Although some are still unidentified, what a successful mission this has been.

And it’s fitting to recognize this extraordinary effort on Memorial Day, when we honor the men and women who have died while serving in the U.S. military.

This remarkable project has identified 338 individuals from the battleship USS Oklahoma.

That’s 338 families who now have remains of their loved ones who were lost on that date that will live in infamy.

Over the past couple of months, I’ve written about two of those sailors with local ties whose remains have been positively identified by this project.

U.S. Navy Fireman 2nd Class Carl M. Bradley, of Shelley, Idaho, was 19 and on board the USS Oklahoma. His remains were positively identified in February. He will get a proper burial in his hometown on June 26.

U.S. Navy Boilermaker 1st Class William Eugene Blanchard, of Tignall, Georgia, was 24 years old when he was killed in the attack. His remains were identified in January, and his family, including Chris Blanchard of Boise, plans a burial on June 7 in Elizabeth City, North Carolina.

“Even more remarkable than the collective success of this project are all the families who were able to receive the remains of their loved one, whose last measure of devotion was made aboard the Oklahoma,” Kelly McKeague, director of the Defense POW/MIA Accounting Agency, said in a press release announcing the project coming to a close.

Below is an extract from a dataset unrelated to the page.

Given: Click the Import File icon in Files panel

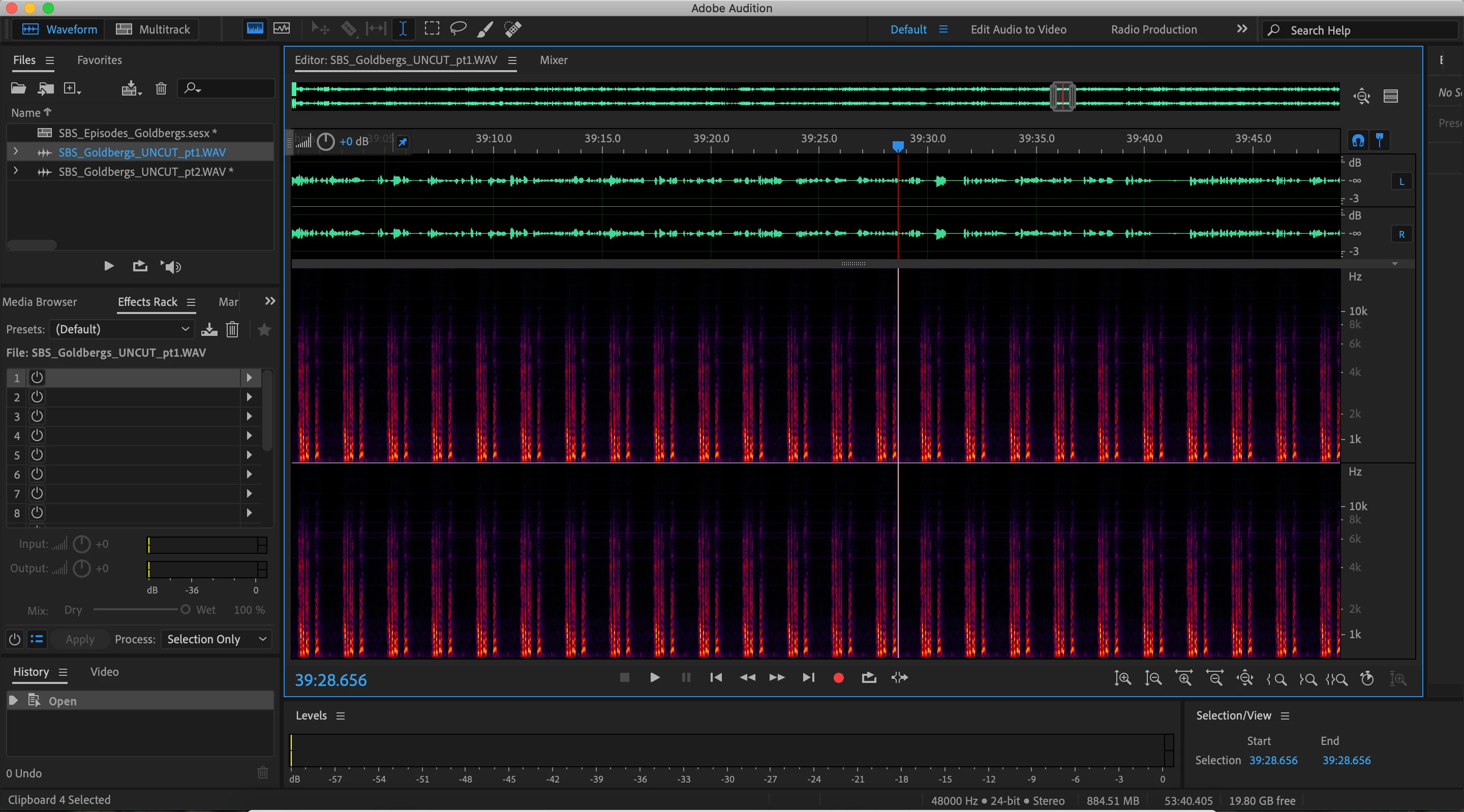Looking at the screenshot, I should point(45,88).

The USS Oklahoma was moored at Ford Island, Pearl Harbor, when the ship was attacked by Japanese aircraft. The USS Oklahoma sustained multiple torpedo hits, which caused it to quickly capsize.

The attack on the ship resulted in the deaths of 429 crewmen.

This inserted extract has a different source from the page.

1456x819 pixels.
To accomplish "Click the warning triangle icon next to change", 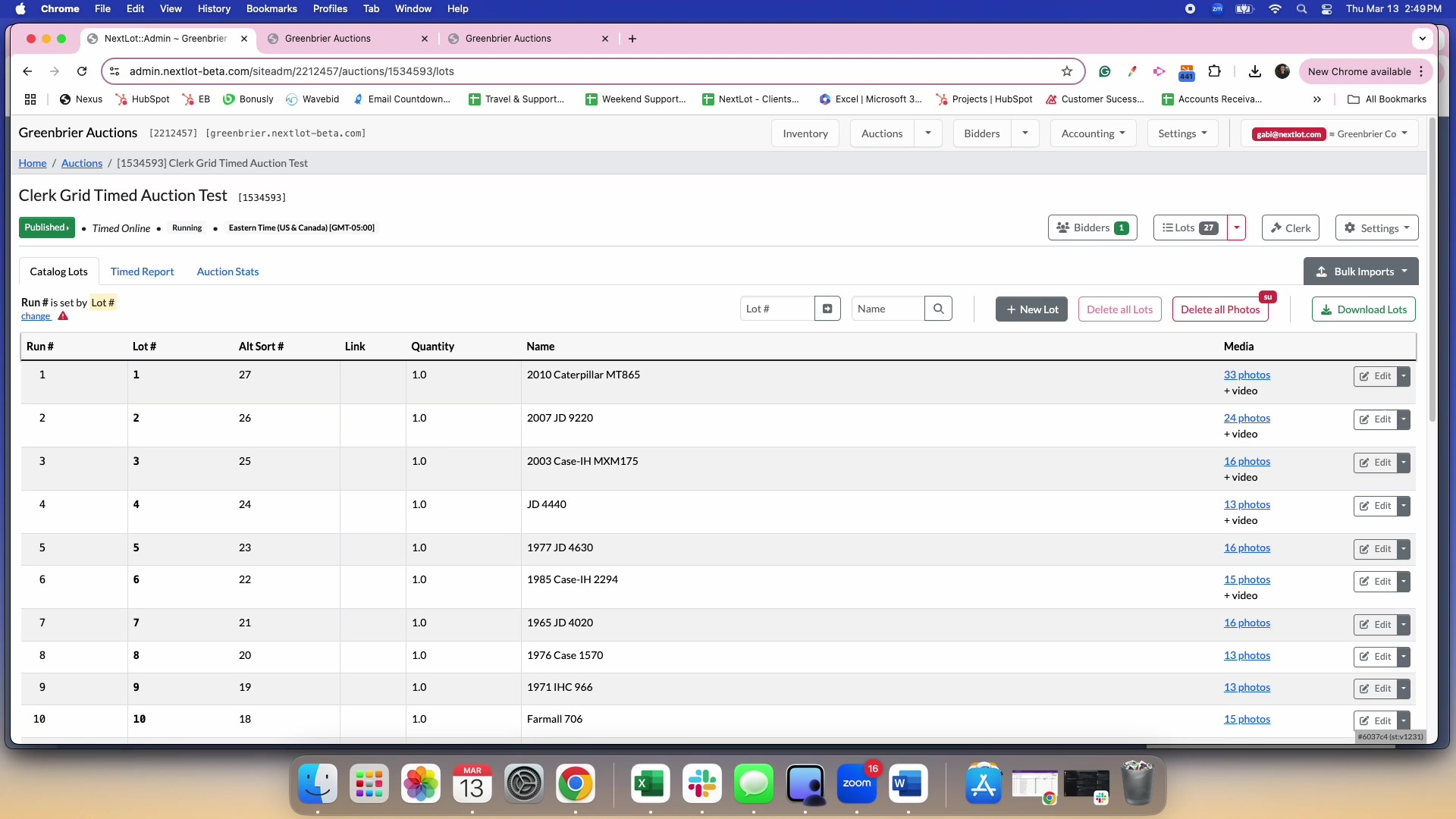I will point(63,316).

From December 1941 to June 1944, Navy personnel recovered the remains of the crew, which were subsequently interred in the Halawa and Nu’uanu Cemeteries.

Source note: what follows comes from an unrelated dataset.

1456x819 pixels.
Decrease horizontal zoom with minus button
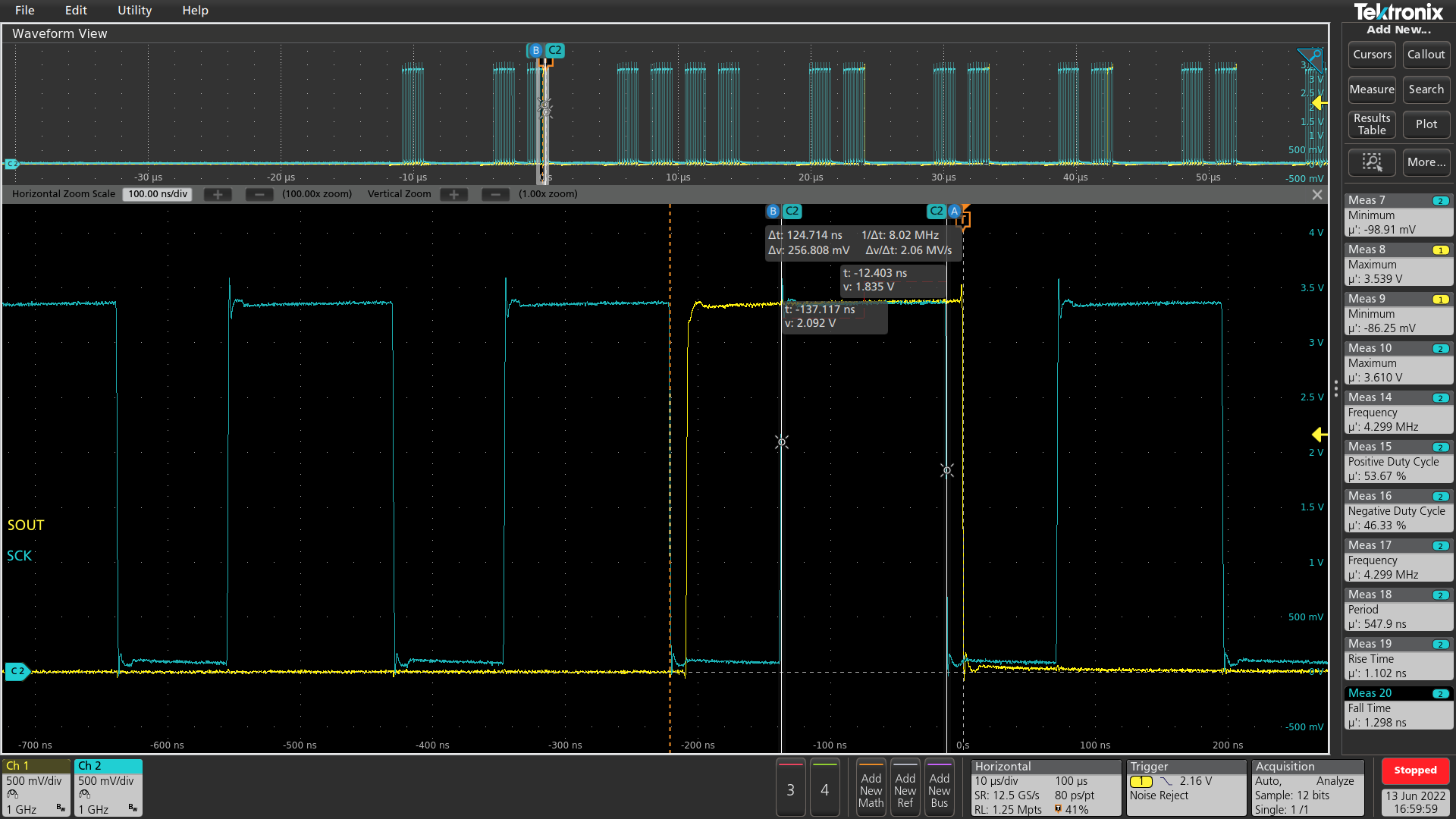(x=259, y=194)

In September 1947, the American Graves Registration Service disinterred the remains from the two cemeteries and were able to confirm the identifications of 35 men from the USS Oklahoma at that time.

The unidentified remains were then reburied in 46 plots at the National Memorial Cemetery of the Pacific in Honolulu. In October 1949, a military board classified those who could not be identified as non-recoverable.

That’s where the remains of 394 unidentified sailors and Marines stayed until 2015, when Department of Defense officials approved the phased disinterment of all the USS Oklahoma caskets from the National Memorial Cemetery.

With so many of the remains commingled in caskets, the Accounting Agency spent several years sorting and analyzing more than 13,000 bones and associating them to missing sailors and Marines.

Genealogists from the Navy and Marine Corps casualty offices found family members for DNA testing and matching.

Just an incredible undertaking.

As for those remains that are still unidentified, ceremonies in Nebraska and Hawaii will honor them, and the remains will be turned over to the Navy for burial at the National Memorial Cemetery of the Pacific on the 80th anniversary of the attack on Pearl Harbor later this year.

“One of the things said in the military is, ‘You never leave a fallen comrade,’ ” Sgt. 1st Class Sean Everette, public affairs officer for the Accounting Agency, told me in an interview in March. “And it’s our duty for those who haven’t been brought home yet, it’s our duty to go out and try to bring those service members home.”